L’Autorité des marchés publics (AMP) a rendu public un rapport attendu sur les processus d’octroi et d’exécution des contrats liés aux projets de transformation numérique au sein des organismes publics québécois.
Ce document fait suite à un mandat confié en 2025 par la présidente du Conseil du trésor. Au terme de ses travaux, l’AMP dresse un constat préoccupant et propose une série de recommandations pour améliorer la gouvernance et la gestion de ces projets numériques.
L’analyse de l’AMP, basé sur l’examen de 11 projets numériques menés par le gouvernement entre 2010 et 2025, met en lumière plusieurs lacunes, notamment en matière de gouvernance, de gestion de projets, d'expertise et de reddition de comptes. Selon l’AMP, celles-ci se traduisent concrètement par des dépassements de coûts et d’échéanciers, voire par des risques élevés d’échec pour certains projets.
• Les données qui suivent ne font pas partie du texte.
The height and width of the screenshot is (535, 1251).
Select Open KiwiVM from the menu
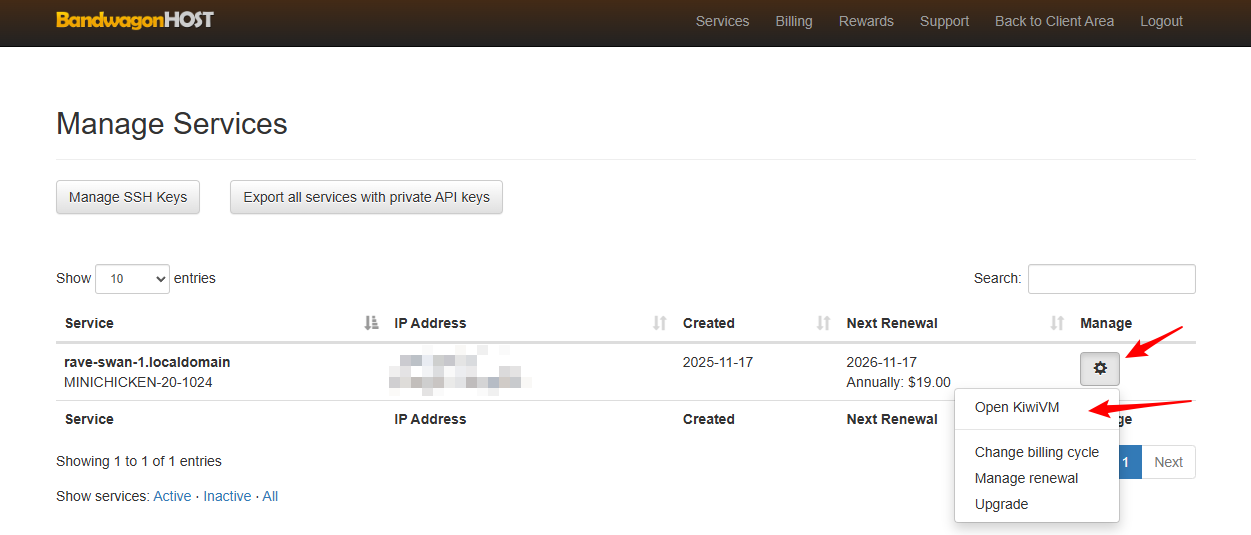click(x=1017, y=407)
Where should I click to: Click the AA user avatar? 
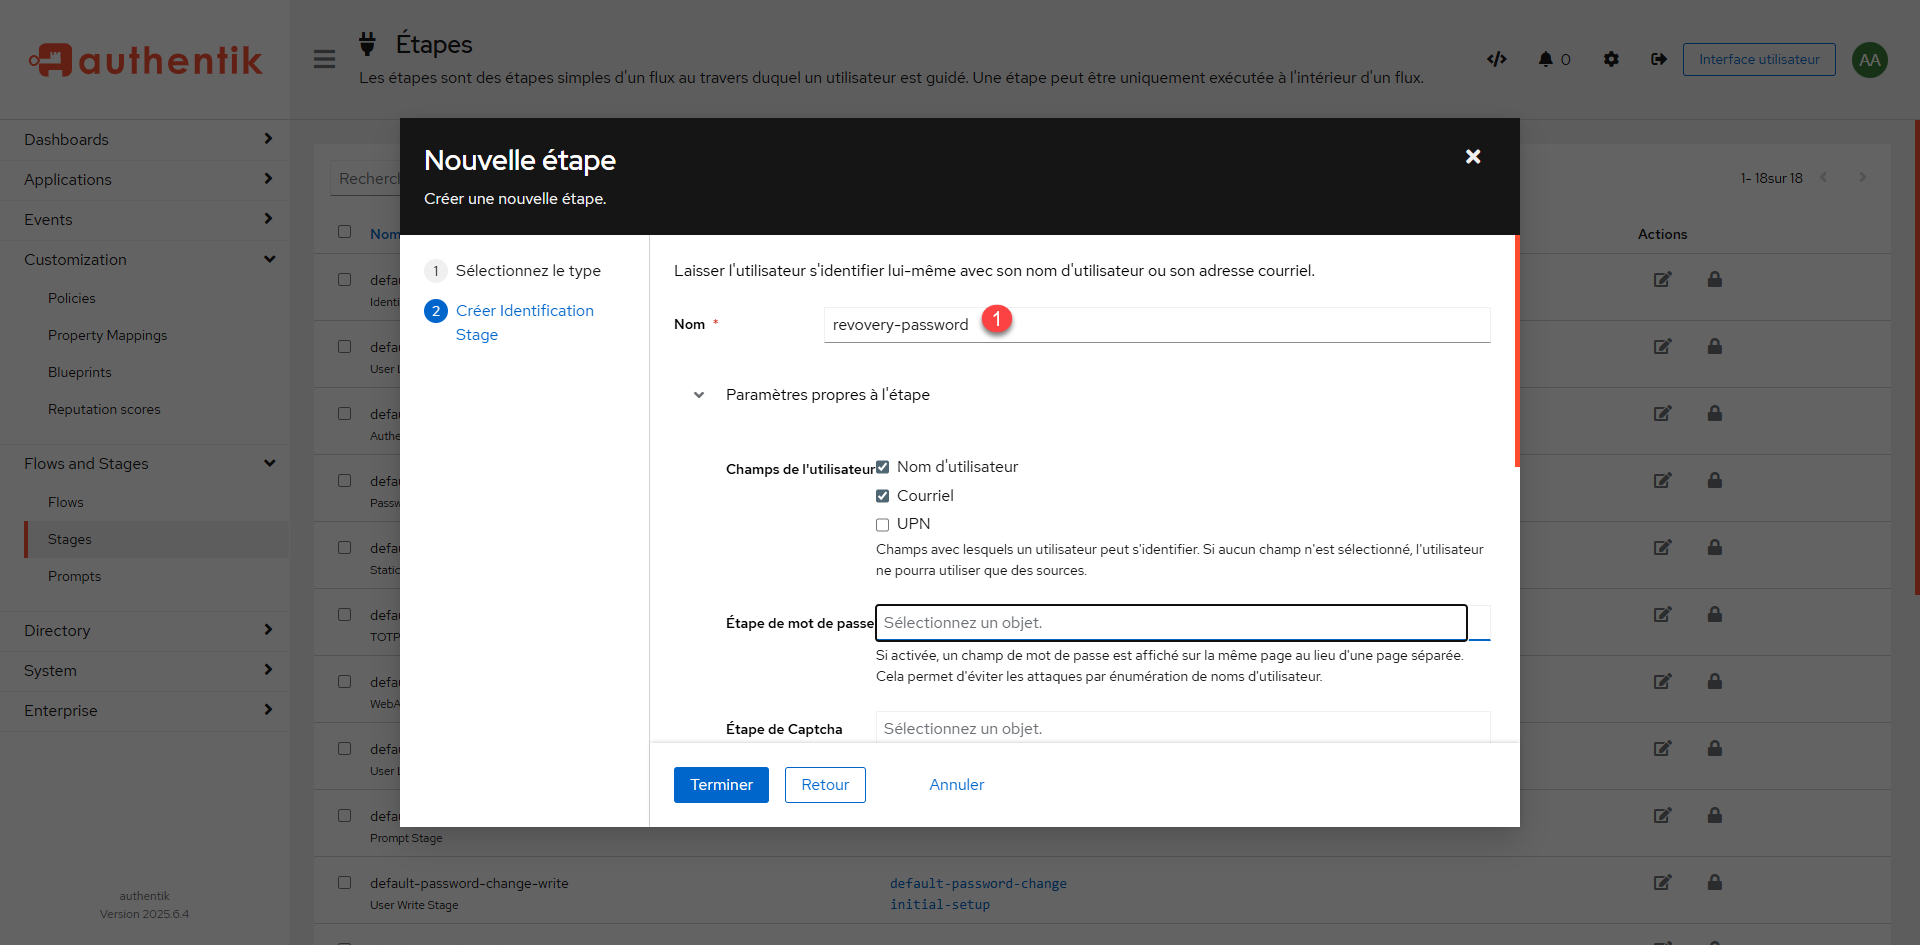1869,60
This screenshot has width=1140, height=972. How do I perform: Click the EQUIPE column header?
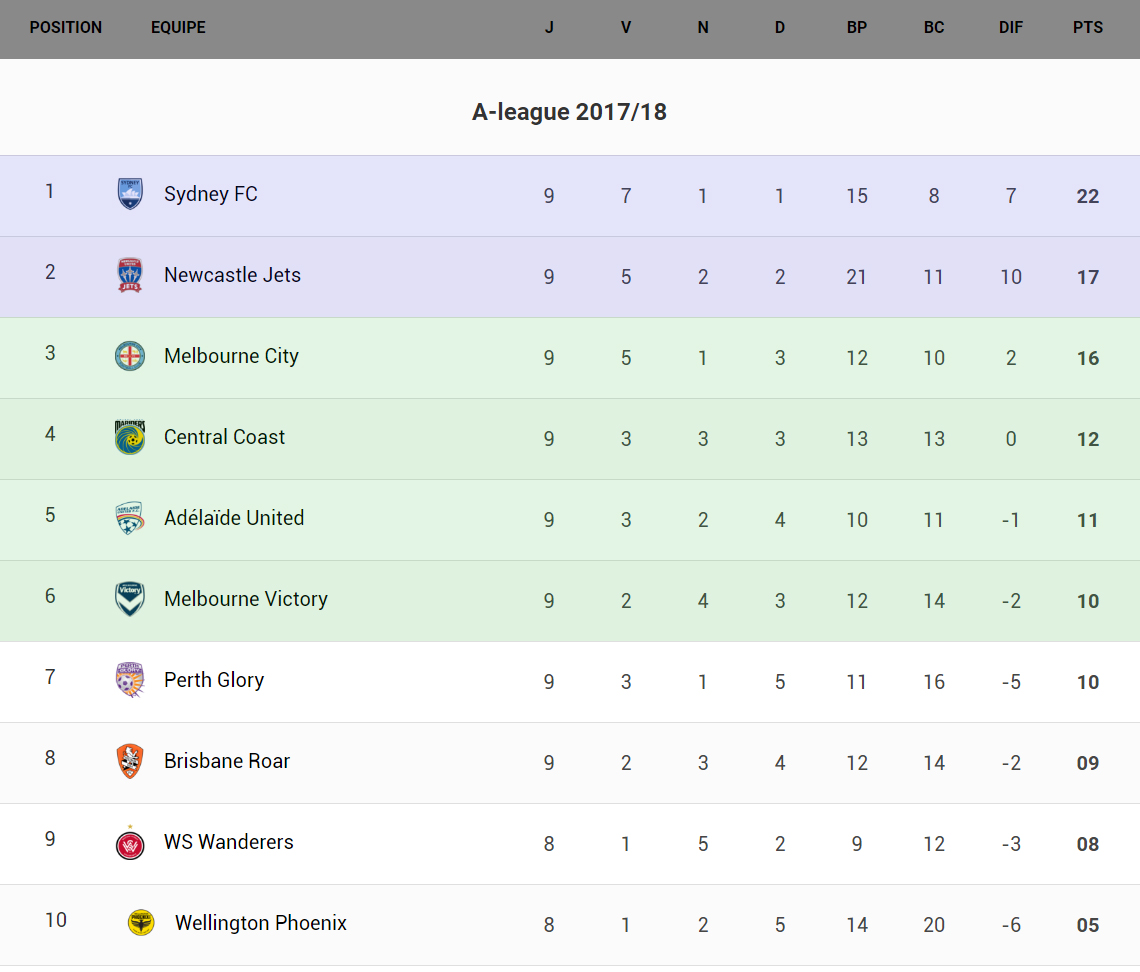[x=178, y=28]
Parmi les problèmes identifiés, l’AMP souligne des objectifs souvent mal définis, des besoins imprécis et une tendance à sous-estimer les coûts réels. À cela s’ajoutent un encadrement insuffisant et un manque de soutien aux équipes responsables, ainsi que des processus contractuels et de gestion mal maîtrisés. L’organisme souligne également la difficulté à mesurer et à quantifier les bénéfices de ces initiatives numériques.
En tête de ses recommandations, l’AMP propose de repositionner la gouvernance centrale des projets numériques au sein du Secrétariat du Conseil du trésor (SCT). Elle suggère également de renforcer le rôle du ministère de la Cybersécurité et du Numérique (MCN), en misant davantage sur son expertise pour soutenir les organismes publics.
« Le SCT doit jouer un rôle central en matière de gouvernance des projets numériques. Quant au MCN, il doit concentrer son expertise sur les solutions technologiques, exercer un rôle-conseil auprès des organismes publics dans le développement et la réalisation de leurs projets numériques, et veiller notamment à la sécurité des actifs et des données. », a déclaré Yves Trudel, le PDG de l'AMP.
Selon lui, le gouvernement dispose déjà d’une expertise solide en technologies de l’information, mais une meilleure mobilisation de ces ressources internes permettrait d’augmenter les chances de succès des projets numériques et de limiter les dérives observées au cours des dernières années.